D’où l’importance tenu par l’acteur dans la mise en scène de Schrader. Le choix d’Oscar Isaac se révèle ici excellent. L’acteur prolonge la caractérisation d’un rôle qui, de Inside Llewyn Davis (Joel et Ethan Coen, 2013) à la mini-série Scènes de la vie conjugale (Hagai Levi, 2021) en passant par A Most Violent Year (J.C. Chandor, 2014) et Ex machina (Alex Garland, 2015), favorise le recours à son visage et à son regard pour infuser un sentiment mélancolique qui se déploie ici à travers un rapport schizoïde au monde.
Et c’est justement à travers cette idée que Schrader semble retrouver le meilleur de son cinéma.
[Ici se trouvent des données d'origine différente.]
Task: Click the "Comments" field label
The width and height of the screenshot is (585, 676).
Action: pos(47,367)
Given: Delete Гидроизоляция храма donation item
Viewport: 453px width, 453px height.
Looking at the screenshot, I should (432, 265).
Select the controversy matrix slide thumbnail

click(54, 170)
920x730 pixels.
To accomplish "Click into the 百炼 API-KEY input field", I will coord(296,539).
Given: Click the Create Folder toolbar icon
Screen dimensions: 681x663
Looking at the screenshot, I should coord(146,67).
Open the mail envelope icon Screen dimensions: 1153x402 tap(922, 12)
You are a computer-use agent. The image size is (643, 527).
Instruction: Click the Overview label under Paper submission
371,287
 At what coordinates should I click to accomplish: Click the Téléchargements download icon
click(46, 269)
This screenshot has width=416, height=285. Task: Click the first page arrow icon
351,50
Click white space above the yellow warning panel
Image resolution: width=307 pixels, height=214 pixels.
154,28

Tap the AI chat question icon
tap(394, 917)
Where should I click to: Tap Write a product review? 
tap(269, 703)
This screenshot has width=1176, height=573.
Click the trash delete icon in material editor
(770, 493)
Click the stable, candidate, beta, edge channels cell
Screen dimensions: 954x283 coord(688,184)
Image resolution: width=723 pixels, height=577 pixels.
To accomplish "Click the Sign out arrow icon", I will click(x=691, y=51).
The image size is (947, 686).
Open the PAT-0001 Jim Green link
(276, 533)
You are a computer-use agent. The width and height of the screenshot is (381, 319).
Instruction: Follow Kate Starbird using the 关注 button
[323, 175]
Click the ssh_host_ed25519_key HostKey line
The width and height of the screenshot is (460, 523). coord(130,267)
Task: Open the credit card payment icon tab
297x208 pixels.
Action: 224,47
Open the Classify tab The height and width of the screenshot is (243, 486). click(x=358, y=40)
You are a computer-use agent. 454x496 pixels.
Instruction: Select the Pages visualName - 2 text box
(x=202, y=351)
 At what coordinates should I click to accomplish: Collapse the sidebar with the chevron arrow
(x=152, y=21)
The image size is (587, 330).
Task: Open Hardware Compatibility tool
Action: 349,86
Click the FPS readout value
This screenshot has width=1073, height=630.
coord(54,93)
L’importance du numéraire induit par le motif des cartes se répercute sur la vision du personnage et la construction d’une représentation gagnée à la cause du virtuel. Les images dédoublées renvoyant au passé de tortionnaire de William relaye cette impression. L’horreur, pourtant palpable, est moins provoquée par la vision concrète que par l’indicible du hors-champ et l’informulé de la suture.
Par sa bande-sonore habitée par les râles de respiration et les cris étouffés de douleur, Schrader réinscrit de l’affect à l’intérieur de son cadre. Cette idée ne doit pourtant pas s’interpréter comme le signe d’un optimisme béat. Si les mains des deux amants se rejoignent bien, le cadre finira tout de même par se fracturer. La fin du film étant sur ce point éloquente, le cinéaste suspendant jusqu’à son extrême limite le contact charnel pour exprimer le caractère irrésolu de toute recherche de rédemption.Â
- THE CARD COUNTER
- Sortie : 29 décembre 2021
- Réalisation et Scénario : Paul Schrader
- Avec : Oscar Isaac, Tiffany Haddish, Tye Sheridan, Willem Dafoe, Joel Michaely, Alexander Barbara, Bobby C. King…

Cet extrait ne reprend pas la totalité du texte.